Killing buffelgrass is time-consuming and labor-intensive. You must pull it up by the roots and bag it so the seeds don’t spread. Some agencies apply herbicide next. Then they pull some more. Repeated attempts can be successful at eradicating the plants. Hillsides and washes have been reclaimed.

The Bureau of Land Management has been successful using volunteers to help control buffelgrass at Ironwood Forest.

“It is essentially our Number 1 priority right now, the eradication of buffelgrass,” Lambert said. “It’s a huge threat, in terms of native species, and it’s actually a problem we think we can get a handle on.”

Marilyn Hanson became so alarmed about the spread of buffelgrass when she started pulling it at the Arizona-Sonora Desert Museum that she joined the Sonoran Desert Weedwackers.

There are now a handful of such groups in southern Arizona and one in Phoenix.

“It is possible to knock it back,” said Hanson, who serves on the executive committee of the Southern Arizona Buffelgrass Coordination Center, a group that organizes volunteers and educates people about invasive plants.

The volunteer groups are one of the few resources that federal agencies have to combat the spread of buffelgrass.

A lack of infrastructure, funding, staffing and cohesion among government agencies has made eradication difficult, but agencies have begun to work together, share volunteers and plan ahead, said Travis Bean, a principal research specialist at the University of Arizona.

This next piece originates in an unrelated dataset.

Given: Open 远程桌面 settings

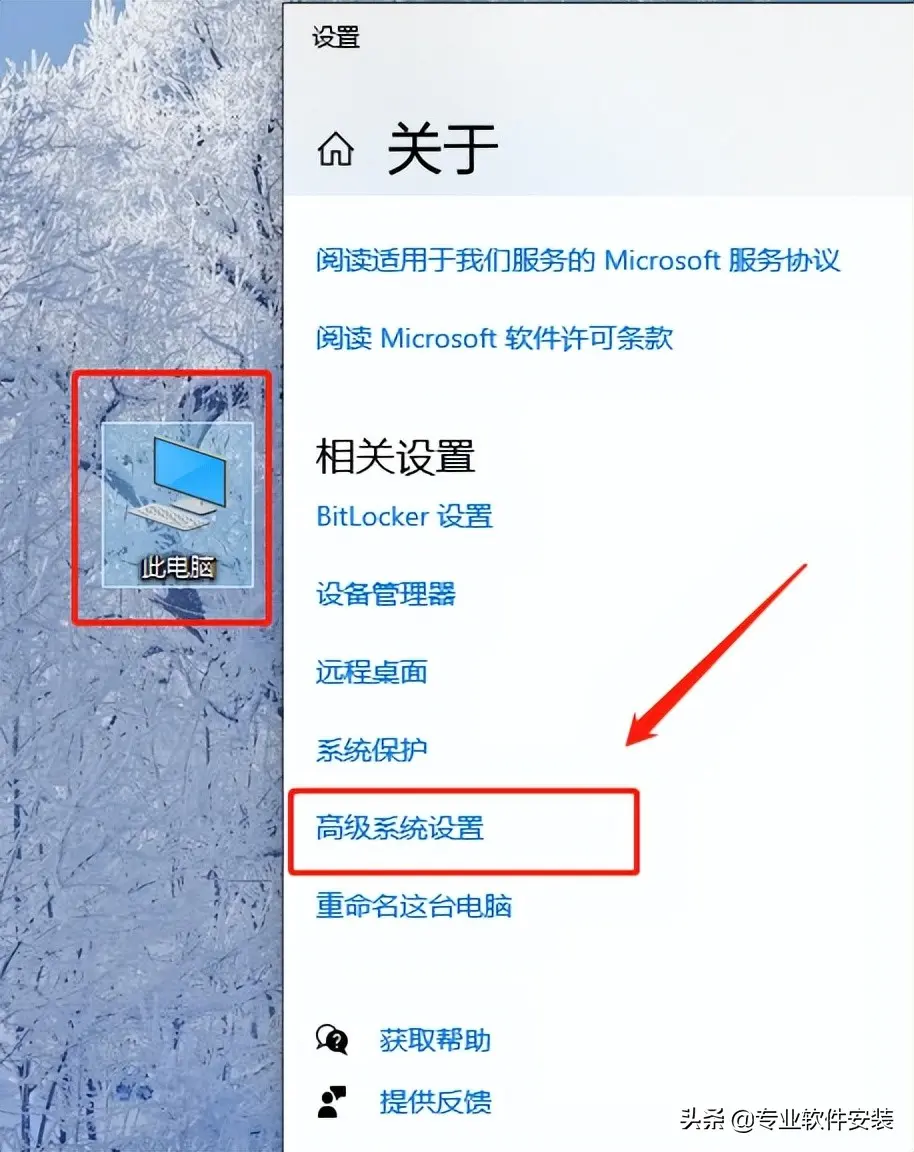Looking at the screenshot, I should point(372,672).
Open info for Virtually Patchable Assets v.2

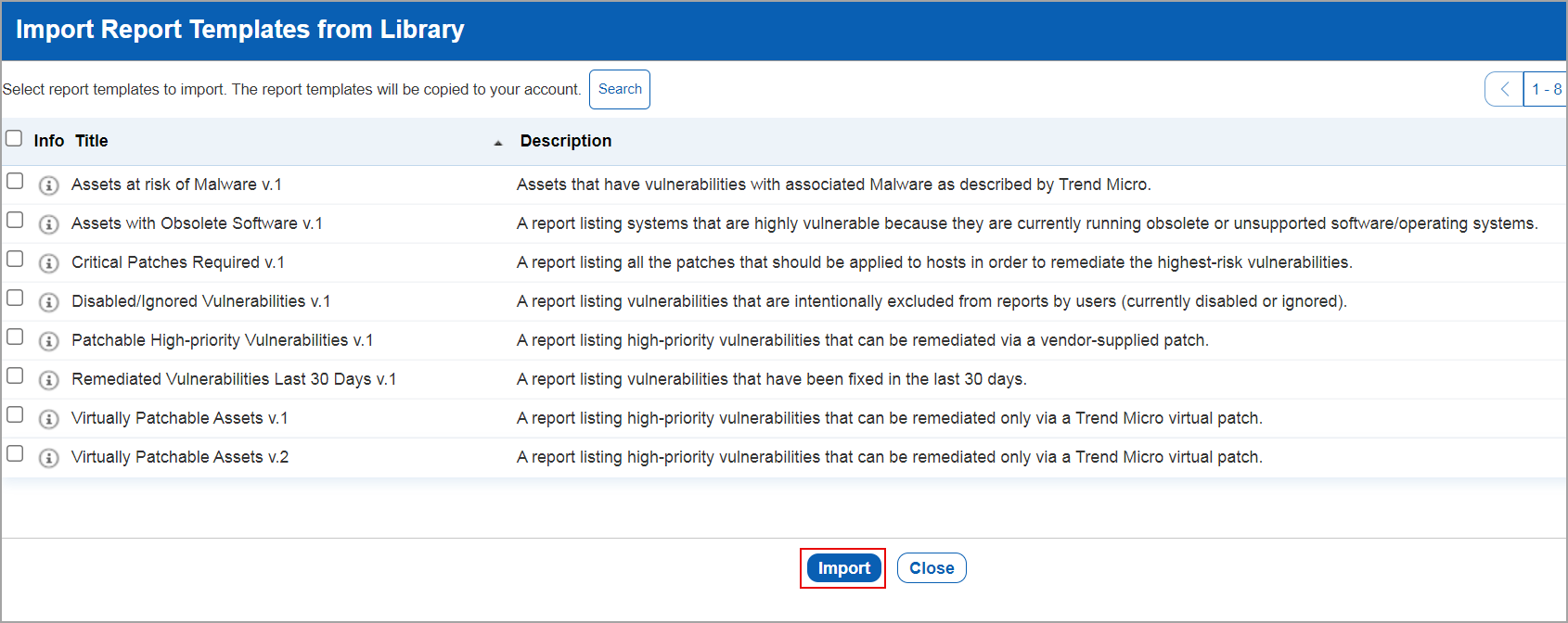point(49,458)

“Buffelgrass is not going to stay on your side of a barbed-wire fence,” Bean said.
Tonto Forest work

Fenner talks about her work and points out native plants while the inmates work. A guard moves uphill and the inmates start working a little harder. Full bags are carried to a trailer below. Partially filled bags flap in the breeze.

Fenner pulls a withered sprig of brittlebush and says it probably died because the buffelgrass beside it took all the moisture.

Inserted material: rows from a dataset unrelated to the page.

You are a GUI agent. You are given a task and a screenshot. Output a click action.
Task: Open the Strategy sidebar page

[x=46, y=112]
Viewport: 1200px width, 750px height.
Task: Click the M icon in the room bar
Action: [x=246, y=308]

The hilltop still has some diversity of plant life: fairy duster, three-awn grass, fluff grass, jojoba and cholla cactus. Paloverde trees splash yellow across the desert.

When Fenner accepted the job, the first thing she did was inventory the plants found in the forest’s various districts. So far, she has found about 65 invasive plants.

One of these, the camelthorn, can grow through concrete. Its thorns can puncture tires. Camelthorn growing near roads can crack asphalt. It has given the Arizona Department of Transportation a lot of trouble on the Navajo Reservation, Fenner said.

Other plants can kill horses. And, of course, there is always the danger of fire. Buffelgrass has spread to public land near some of Tucson’s most expensive properties. The hillside where the inmates work overlooks Superior, one of the communities that Fenner said is growing more concerned about invasive plants.

The day warms, and the inmates pull weeds, shove them into bags and carry them down the hill.

Nobody is sure if it’s possible to eliminate buffelgrass as a threat, but everyone involved seems to agree on the consequences of doing nothing.

It’s hard to get people excited about invasive plants, Fenner says, especially when they haven’t entirely taken over yet.

“If you wait until that happens, it’s too late.”